Розыгрыши людей с участием настоящей милиции.
Попробуй тут не разыграйся.
Мы прошли через споры обо всем, кроме того, что нужно: как жить и как выжить.
Чужая ненависть к мужу и жене лезет в нашу кровать.
Политические обозреватели бессмысленно уязвляют всех. Диким воплем заблудившегося перечисляют события недели, известные всем. Только узнайте меня! Запомните меня! Я буду комментировать криком, воплем, подтрунивая, подхихикивая, подпевая, подвывая – только запомните меня!
Мы прошли через диспуты, глубина которых ограничивается дном кастрюли, а в концовке одна великая фраза: «Наше время истекло».
Это главный вывод всех дебатов.
Истекло их время.
Они говорили, говорили и, не попав на мысль, вывод, пожелание – на то, что ждешь от нормального человека, чтоб понять, ради чего он это затеял, – перешли к тому, ради чего их время кончилось – на перхоть, прокладки, трупы и пистолеты.

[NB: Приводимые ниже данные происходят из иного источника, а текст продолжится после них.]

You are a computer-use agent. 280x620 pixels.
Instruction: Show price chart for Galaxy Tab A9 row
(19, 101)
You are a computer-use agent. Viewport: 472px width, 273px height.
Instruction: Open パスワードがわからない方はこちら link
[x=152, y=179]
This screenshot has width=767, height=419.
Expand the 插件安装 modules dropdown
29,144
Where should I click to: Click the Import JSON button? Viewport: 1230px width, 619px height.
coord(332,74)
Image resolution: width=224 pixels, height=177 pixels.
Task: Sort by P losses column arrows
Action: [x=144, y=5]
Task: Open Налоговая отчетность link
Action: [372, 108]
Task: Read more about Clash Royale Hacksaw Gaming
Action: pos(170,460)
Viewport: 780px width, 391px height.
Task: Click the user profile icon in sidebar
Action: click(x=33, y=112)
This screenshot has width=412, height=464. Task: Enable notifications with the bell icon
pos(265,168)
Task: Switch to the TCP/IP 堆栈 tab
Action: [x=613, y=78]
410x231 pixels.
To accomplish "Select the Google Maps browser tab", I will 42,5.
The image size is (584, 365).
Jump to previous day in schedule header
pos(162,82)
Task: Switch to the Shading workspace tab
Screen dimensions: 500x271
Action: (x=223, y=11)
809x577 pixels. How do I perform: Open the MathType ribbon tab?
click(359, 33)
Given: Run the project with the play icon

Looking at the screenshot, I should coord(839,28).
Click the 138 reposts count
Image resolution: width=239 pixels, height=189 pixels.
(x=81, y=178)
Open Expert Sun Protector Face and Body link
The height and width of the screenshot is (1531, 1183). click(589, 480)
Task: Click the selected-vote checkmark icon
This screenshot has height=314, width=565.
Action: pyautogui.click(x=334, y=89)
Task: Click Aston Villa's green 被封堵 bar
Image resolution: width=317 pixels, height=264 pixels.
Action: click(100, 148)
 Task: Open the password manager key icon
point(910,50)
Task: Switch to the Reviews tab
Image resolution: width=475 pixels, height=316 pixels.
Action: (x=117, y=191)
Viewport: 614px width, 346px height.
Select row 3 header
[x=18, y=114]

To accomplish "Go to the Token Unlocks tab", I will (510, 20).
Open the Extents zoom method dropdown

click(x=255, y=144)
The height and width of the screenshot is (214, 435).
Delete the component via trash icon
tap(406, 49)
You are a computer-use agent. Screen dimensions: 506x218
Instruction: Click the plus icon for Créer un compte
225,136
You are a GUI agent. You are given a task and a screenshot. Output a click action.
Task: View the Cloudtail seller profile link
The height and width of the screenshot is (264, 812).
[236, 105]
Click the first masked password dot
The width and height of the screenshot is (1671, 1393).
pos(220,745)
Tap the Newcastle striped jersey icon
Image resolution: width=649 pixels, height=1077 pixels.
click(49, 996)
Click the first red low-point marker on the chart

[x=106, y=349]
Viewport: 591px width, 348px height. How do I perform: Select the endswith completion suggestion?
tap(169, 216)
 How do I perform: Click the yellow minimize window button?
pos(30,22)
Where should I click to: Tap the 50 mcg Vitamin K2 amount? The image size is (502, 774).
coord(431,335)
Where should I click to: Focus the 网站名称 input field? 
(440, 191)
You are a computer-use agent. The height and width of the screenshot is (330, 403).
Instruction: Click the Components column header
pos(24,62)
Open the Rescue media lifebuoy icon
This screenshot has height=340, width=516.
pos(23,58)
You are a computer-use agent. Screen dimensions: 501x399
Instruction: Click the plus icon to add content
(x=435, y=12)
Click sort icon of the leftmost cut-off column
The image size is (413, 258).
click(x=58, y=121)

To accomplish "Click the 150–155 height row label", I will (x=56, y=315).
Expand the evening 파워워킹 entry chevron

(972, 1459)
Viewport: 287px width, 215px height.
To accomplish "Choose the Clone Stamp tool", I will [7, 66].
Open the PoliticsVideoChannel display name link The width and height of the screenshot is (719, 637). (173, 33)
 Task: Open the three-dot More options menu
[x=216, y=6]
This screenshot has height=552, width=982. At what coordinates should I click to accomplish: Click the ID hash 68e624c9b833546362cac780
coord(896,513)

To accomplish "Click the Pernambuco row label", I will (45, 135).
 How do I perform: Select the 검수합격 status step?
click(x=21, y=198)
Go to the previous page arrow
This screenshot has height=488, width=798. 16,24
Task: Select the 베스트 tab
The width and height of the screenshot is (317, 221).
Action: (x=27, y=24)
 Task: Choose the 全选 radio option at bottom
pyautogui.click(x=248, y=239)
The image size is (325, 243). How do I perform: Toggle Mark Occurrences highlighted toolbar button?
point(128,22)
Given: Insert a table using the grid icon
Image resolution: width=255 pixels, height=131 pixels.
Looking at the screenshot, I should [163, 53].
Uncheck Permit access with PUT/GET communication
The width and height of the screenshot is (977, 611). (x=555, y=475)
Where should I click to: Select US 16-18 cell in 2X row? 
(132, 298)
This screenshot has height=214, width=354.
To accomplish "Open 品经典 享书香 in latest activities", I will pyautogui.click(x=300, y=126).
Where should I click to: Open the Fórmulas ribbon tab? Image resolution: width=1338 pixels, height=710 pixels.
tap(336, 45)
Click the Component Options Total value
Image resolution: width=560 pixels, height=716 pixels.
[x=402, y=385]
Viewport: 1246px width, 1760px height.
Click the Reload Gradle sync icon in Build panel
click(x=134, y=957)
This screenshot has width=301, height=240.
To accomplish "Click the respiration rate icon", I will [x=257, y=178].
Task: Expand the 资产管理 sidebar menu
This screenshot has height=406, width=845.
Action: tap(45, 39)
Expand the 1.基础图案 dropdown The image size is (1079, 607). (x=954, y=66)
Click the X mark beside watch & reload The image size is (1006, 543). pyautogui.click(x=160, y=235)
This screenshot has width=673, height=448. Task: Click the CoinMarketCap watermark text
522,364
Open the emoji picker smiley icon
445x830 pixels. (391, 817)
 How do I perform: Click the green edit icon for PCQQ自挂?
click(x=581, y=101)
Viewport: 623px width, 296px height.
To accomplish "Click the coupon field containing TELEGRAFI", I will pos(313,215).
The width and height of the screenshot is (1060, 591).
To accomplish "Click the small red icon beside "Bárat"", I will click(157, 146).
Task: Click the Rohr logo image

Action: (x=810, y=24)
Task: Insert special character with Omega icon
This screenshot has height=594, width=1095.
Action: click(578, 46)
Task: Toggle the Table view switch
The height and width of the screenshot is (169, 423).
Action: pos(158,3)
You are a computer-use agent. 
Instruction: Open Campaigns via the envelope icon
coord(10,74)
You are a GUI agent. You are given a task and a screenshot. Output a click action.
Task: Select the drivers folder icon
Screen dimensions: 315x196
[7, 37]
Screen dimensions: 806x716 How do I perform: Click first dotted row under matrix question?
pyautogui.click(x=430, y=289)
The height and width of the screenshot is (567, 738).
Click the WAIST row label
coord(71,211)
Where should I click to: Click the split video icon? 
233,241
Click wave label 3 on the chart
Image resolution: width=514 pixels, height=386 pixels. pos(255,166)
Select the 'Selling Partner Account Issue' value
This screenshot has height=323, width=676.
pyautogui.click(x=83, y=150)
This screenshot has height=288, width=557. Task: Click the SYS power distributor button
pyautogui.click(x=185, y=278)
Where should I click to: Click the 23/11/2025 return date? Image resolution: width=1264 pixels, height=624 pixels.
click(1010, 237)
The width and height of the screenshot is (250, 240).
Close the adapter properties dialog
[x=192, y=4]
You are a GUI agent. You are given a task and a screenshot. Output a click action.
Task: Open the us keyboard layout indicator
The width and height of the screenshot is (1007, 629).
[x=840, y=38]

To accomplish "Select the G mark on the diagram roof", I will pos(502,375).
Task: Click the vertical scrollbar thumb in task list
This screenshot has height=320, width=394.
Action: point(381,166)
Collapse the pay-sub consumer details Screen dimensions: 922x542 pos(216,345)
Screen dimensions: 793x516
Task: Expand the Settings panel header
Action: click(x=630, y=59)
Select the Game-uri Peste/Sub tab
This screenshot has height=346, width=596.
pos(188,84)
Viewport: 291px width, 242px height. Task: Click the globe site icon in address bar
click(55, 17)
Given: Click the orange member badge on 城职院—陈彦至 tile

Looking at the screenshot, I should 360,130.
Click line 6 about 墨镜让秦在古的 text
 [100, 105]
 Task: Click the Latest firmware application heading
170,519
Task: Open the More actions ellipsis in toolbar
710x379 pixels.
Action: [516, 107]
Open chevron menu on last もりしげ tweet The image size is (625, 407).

И как будто оно и не начиналось.
Что же я привязался все к тем же?
Да не к ним – к той жизни, что начинается после восемнадцати ноль-ноль, без искусства, без выдумки и без таланта.
В газетах, о которых нельзя сказать плохого слова, самое заметное – письма читателей.
Там жизнь, ум, лаконизм – наслаждение.
Газета, которой нечего сказать, – толще всех.
Заголовки в стихах и анекдотах.
Девицы задают вопросы звездам: как спали, чего ели и о чем вы бы себя сами спросили, если бы я иссякла?
Нельзя критиковать радио, нельзя ругать газеты, и они дружно желтеют.
И впервые нам становится понятно, как в условиях конкуренции они становятся одинаковыми.
Вот вам нельзя умываться грязной водой.
Нельзя есть пережеванное.
Я не верю, что это по нашим просьбам.
Даже если это так, я не буду искать другую страну.
Я просто подожду.
Я все выключу и подожду.
Все займет свое место.
Тупой должен слушать тупого по специальному тупому радио.
И такое радио будет или уже есть.
Темный пусть хохочет на своем канале.
Озабоченный пусть мается ночами с пультом в руках вместо жены.
Кто ненавидит своего мужа – пусть ищет свой канал.
Остальных просят обождать.
Если меня не подводит интуиция – кроме секса, почесухи, политики и Ирака что-то должно быть еще…
Даже что-то уже было.
Как это все называлось?
То ли талант.
То ли интеллект.
То ли порядочность.
То ли вкус.
Ведь и те, кто хохочет, чувствуют, что чего-то не хватает.